Notice of Applications for Deregistration Under Section 8(f) of 
the Investment Company Act of 1940

July 27, 2007.
    The following is a notice of applications for deregistration under 
section 8(f) of the Investment Company

[[Page 42446]]

Act of 1940 for the month of July, 2007. A copy of each application may 
be obtained for a fee at the SEC's Public Reference Branch (tel. 202-
551-5850). An order granting each application will be issued unless the 
SEC orders a hearing. Interested persons may request a hearing on any 
application by writing to the SEC's Secretary at the address below and 
serving the relevant applicant with a copy of the request, personally 
or by mail. Hearing requests should be received by the SEC by 5:30 p.m. 
on August 22, 2007, and should be accompanied by proof of service on 
the applicant, in the form of an affidavit or, for lawyers, a 
certificate of service. Hearing requests should state the nature of the 
writer's interest, the reason for the request, and the issues 
contested. Persons who wish to be notified of a hearing may request 
notification by writing to the Secretary, U.S. Securities and Exchange 
Commission, 100 F. Street, NE., Washington, DC 20549-1090.

FOR FURTHER INFORMATION CONTACT: Diane L. Titus at (202) 551-6810, SEC, 
Division of Investment Management, Office of Investment Company 
Regulation, 100 F. Street, NE., Washington, DC 20549-4041.

Portico Funds, Inc.

[File No. 811-10511]

    Summary: Applicant seeks an order declaring that it has ceased to 
be an investment company. Applicant has never made a public offering of 
its securities and does not propose to make a public offering or engage 
in business of any kind.
    Filing Dates: The application was filed on October 25, 2002, and 
amended on July 18, 2007.
    Applicant's Address: c/o U.S. Bancorp Asset Management, Inc., U.S. 
Bancorp Center, 800 Nicollet Mall, Minneapolis, MN 55402.

Conseco Fund Group

[File No. 811-7839]

    Summary: Applicant seeks an order declaring that it has ceased to 
be an investment company. On April 1, 2004, applicant transferred its 
assets to The Managers Trust II, based on net asset value. Expenses of 
$920,370 incurred in connection with the reorganization were paid by 
40/86 Advisors, Inc., applicant's investment adviser, and The Managers 
Funds LLC, the acquiring fund's investment adviser.
    Filing Dates: The application was filed on June 25, 2007, and 
amended on July 20, 2007.
    Applicant's Address: 11825 North Pennsylvania St., Carmel, IN 
46032.

First Investors Fund For Income, Inc.

[File No. 811-2107]

    Summary: Applicant seeks an order declaring that it has ceased to 
be an investment company. On January 27, 2006, applicant transferred 
its assets to First Investors Income Funds, based on net asset value. 
Expenses of $173,081 incurred in connection with the reorganization 
were paid by applicant.
    Filing Date: The application was filed on July 2, 2007.
    Applicant's Address: 95 Wall St., New York, NY 10005.

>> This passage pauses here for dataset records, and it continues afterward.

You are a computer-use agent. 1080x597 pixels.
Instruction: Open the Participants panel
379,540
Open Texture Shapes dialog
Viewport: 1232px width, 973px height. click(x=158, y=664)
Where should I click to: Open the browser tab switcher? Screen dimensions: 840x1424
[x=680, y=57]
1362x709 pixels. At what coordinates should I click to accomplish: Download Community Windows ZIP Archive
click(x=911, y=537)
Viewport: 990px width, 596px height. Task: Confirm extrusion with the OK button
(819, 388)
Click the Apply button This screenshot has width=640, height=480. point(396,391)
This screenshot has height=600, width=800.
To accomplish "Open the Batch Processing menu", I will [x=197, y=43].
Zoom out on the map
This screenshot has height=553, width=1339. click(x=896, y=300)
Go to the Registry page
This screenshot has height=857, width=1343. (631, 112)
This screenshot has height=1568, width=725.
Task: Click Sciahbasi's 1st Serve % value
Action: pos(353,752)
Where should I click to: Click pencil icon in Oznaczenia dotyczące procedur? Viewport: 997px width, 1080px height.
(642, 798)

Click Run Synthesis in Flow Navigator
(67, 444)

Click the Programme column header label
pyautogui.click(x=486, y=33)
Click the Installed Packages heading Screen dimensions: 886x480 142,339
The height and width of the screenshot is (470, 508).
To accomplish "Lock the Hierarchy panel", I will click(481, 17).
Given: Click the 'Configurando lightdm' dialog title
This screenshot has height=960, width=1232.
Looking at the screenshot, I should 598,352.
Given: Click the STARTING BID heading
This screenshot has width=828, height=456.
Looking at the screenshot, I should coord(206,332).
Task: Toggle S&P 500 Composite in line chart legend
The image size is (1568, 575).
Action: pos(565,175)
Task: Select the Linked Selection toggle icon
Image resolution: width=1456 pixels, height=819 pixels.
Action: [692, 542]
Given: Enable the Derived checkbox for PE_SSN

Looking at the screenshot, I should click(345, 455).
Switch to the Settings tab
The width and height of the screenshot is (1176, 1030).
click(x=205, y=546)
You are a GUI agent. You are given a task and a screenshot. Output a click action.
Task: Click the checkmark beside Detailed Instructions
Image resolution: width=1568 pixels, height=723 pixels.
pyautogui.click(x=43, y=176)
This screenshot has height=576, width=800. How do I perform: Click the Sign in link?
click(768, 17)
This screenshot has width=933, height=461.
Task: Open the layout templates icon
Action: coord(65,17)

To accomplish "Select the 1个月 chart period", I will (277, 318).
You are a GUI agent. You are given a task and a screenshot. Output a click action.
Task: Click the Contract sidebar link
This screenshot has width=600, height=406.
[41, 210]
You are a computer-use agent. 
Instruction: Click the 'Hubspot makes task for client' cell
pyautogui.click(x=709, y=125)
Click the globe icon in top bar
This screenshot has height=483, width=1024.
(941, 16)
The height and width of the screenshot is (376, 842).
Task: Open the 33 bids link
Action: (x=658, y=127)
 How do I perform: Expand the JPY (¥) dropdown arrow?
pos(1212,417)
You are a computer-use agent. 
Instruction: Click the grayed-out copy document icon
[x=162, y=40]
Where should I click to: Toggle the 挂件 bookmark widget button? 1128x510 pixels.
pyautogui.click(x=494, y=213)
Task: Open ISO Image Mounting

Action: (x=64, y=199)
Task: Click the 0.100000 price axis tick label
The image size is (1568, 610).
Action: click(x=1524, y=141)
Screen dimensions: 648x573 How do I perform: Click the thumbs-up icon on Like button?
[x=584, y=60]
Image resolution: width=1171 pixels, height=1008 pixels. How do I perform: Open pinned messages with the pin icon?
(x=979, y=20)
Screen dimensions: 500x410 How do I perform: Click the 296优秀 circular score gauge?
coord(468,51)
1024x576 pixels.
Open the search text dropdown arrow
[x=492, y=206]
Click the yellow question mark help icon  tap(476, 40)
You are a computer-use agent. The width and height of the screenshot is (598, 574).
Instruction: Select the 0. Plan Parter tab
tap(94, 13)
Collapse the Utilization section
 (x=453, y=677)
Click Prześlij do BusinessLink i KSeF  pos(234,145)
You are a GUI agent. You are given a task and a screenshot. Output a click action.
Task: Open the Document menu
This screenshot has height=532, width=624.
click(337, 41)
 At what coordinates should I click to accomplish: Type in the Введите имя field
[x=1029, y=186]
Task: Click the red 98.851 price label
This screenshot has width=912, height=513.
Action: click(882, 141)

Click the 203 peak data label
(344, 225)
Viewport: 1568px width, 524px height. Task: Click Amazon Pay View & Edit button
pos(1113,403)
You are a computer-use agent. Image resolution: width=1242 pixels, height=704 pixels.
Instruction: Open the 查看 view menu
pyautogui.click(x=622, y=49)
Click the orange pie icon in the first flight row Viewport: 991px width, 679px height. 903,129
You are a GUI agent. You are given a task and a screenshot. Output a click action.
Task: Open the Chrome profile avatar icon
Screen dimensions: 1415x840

First Investors Special Bond Fund, Inc.

[File No. 811-2981]

    Summary: Applicant seeks an order declaring that it has ceased to 
be an investment company. On April 28, 2006, applicant transferred its 
assets to First Investors Life Series Funds, based on net asset value. 
Expenses of $2,345 incurred in connection with the reorganization were 
paid by applicant.
    Filing Date: The application was filed on July 2, 2007.
    Applicant's Address: 95 Wall St., New York, NY 10005.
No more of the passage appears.